Regenerative medicine is beginning to add real value to healthcare not just by treating disease, but by curing disease, according to Edward Lanphier, President and CEO of Sangamo BioScience, and Chair of the Alliance for Regenerative Medicine. “That is the area of great differentiation, value creation and enthusiasm,” he said, speaking at Biotech Showcase™ 2015, January 12 in San Francisco.
Most people—even those in the industry—don’t realize that more than 60 regenerative products have been approved, he said. Some 500 companies are operating in this space globally, with 375 ongoing clinical trials. Of those, 340 are in Phase I or Phase II. Therefore, a great many products can be expected to be commercialized in the next few years.
Edward Lanphier, President and CEO of Sangamo BioScience, and Chair of the Alliance for Regenerative Medicine
Despite the opening of the IPO window and notable partnering last year, significant challenges remain. “Despite the value of these regenerative products, there can be resistance to their pricing,” Lanphier said. Because their merits aren’t always recognized, he calls for increased education throughout the healthcare sphere to ensure that effective therapeutics can be reimbursed. That means engaging the patient community and foundations, as well as physicians, regulators and payers.
The development of new tools is vital, too. For example, CRISPR genome editing technology is catalyzing the field. “There’s tremendous excitement around it because it is robust. Scientists’ first experiments using CRISPR/Cas9—with many different targets, cell types and species—work,” said Katrine Bosley, CEO, Editas Medicine. More tools like this are needed “to enable a broad set of possibilities across genetic-driven diseases,” thus helping gene therapy and genome editing to be more exact and, therefore, more effective.
Today’s breakthroughs have all evolved from decades of earlier work, the panelists emphasize. “You have to be prepared for a marathon,” Bosley said.
Voyager Therapeutics “has been working in stealth mode for two years,” selecting products that can be developed quickly, said Steven Paul, CEO. Its vectors can deliver therapeutics to the brain and the central nervous system. Voyager’s focus includes Parkinson’s disease, Friedreich’s ataxia and monogenic ALS. In December, it entered a collaborate agreement with MassBiologics to develop adeno-associated viral (rAAV) vectors for scalable production.

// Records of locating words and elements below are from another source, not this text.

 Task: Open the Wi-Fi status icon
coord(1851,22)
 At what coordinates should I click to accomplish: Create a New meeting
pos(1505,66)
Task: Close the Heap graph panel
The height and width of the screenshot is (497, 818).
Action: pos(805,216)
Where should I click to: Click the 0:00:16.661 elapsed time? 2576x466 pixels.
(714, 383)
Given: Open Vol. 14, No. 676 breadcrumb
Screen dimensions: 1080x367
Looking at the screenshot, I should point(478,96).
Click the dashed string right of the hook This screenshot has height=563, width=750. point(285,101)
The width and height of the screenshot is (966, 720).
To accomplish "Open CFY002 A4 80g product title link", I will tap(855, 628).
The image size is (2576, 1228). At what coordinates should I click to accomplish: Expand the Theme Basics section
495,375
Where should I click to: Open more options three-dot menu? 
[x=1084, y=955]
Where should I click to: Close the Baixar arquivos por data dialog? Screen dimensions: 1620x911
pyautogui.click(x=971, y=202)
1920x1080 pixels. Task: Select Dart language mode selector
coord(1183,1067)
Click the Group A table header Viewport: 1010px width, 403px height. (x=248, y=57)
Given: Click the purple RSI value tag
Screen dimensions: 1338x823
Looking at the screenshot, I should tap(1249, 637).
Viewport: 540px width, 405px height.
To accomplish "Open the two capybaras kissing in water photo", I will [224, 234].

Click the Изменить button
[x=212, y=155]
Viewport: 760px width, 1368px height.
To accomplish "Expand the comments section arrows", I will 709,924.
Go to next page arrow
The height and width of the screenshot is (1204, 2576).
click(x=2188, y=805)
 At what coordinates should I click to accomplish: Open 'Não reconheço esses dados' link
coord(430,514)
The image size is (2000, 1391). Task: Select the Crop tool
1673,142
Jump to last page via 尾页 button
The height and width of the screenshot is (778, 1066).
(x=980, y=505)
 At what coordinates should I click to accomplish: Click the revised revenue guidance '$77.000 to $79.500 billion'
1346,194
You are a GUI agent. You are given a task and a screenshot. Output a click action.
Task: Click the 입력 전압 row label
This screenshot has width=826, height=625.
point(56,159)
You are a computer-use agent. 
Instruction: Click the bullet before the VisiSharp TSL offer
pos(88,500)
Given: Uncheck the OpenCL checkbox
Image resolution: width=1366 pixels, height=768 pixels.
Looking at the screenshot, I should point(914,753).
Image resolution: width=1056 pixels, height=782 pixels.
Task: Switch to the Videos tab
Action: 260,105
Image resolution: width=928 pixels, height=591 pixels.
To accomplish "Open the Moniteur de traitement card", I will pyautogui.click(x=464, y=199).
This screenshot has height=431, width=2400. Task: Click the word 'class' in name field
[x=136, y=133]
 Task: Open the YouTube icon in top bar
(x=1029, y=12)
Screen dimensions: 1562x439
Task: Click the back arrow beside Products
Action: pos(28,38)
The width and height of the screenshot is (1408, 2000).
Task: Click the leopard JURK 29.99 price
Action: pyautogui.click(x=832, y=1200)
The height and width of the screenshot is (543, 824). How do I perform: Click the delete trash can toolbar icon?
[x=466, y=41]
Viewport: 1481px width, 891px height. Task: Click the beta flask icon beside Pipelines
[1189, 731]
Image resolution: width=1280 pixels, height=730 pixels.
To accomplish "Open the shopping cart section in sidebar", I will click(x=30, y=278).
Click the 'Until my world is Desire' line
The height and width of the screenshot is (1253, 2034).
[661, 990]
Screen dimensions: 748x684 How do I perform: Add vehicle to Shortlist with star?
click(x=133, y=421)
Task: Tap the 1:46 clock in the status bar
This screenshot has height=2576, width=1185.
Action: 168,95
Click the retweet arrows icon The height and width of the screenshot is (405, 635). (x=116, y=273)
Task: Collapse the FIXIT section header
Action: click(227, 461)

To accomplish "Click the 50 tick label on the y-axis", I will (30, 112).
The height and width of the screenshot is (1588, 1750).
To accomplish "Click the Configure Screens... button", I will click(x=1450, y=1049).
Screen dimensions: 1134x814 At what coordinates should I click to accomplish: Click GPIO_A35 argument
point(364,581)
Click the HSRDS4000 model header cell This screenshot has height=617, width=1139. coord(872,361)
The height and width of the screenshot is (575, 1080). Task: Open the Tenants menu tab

Avalanche Biotechnologies is focused on ophthalmic diseases using an AAV delivery platform. “There’s a tremendous opportunity, including wet and dry AMD and orphan indications,” said Thomas Chalberg, Founder and CEO. Animal studies show that after only one treatment 12 years ago, a retina is still delivering therapeutic proteins. “Our lead product is in Phase IIa for wet macular degeneration and in preclinical work for ALS. This is transformative, and an area of continuing innovation,” he said.
Panelist Larry Bullock, CFO of AGTC, also is focusing on orphan ocular diseases. Programs for XLRS and ACHM using AAVs as the delivery mechanism are preparing for INDs, with initial clinical data expected mid-year. A Phase IIb program also is underway for lung disease.
At bluebird bio, lentiviral vectors are used ex-vivo to target replication cells, according to Jeffrey Walsh, COO. “We remove cells from the body and introduce viral vectors carrying specific DNA to the cells in which it was missing.” The program uses hemopoietinc stem cells and T cells, and has three programs in clinical development, including one for sickle cell anemia.
“Celladon is targeting enzymes important in calcium regulation that are deemed undruggable,” said CEO Kristina Zsebo. The lead program is for heart failure, “the enormous unmet need that causes USD 60 billion in healthcare costs annually. We’re opening a 250 patient trial in April.”
ARM State of the Industry Briefing Panel, Biotech Showcase 2015
But, the panelists agreed, innovative science isn’t enough to build a successful product. Because this is cutting edge work, “education is very important. Stay close to the patient community and articulate what you’re trying to accomplish,” Walsh advised.
As companies think about commercialization, they also must “engage with regulators early and often” so they each understand what’s coming, he continued. In a later panel on advanced therapy drug development, Paul Wotton, President and CEO at Ocata Therapeutics, reiterated that sentiment. Despite having GMP manufacturing facilities ready, he said, “you need to continue to have productive dialog with regulators. Double-check everything with the agency.”
Take the conversation forward, beyond immediate science and manufacturing concerns, Bosley suggested. “Begin the right conversations with regulatory authorities and learn to anticipate ethical issues. The ethics are different for regenerative medicine (than for anything that’s come before). You’re talking about changing a person’s genomics. This issue is far greater than any company can deal with alone.”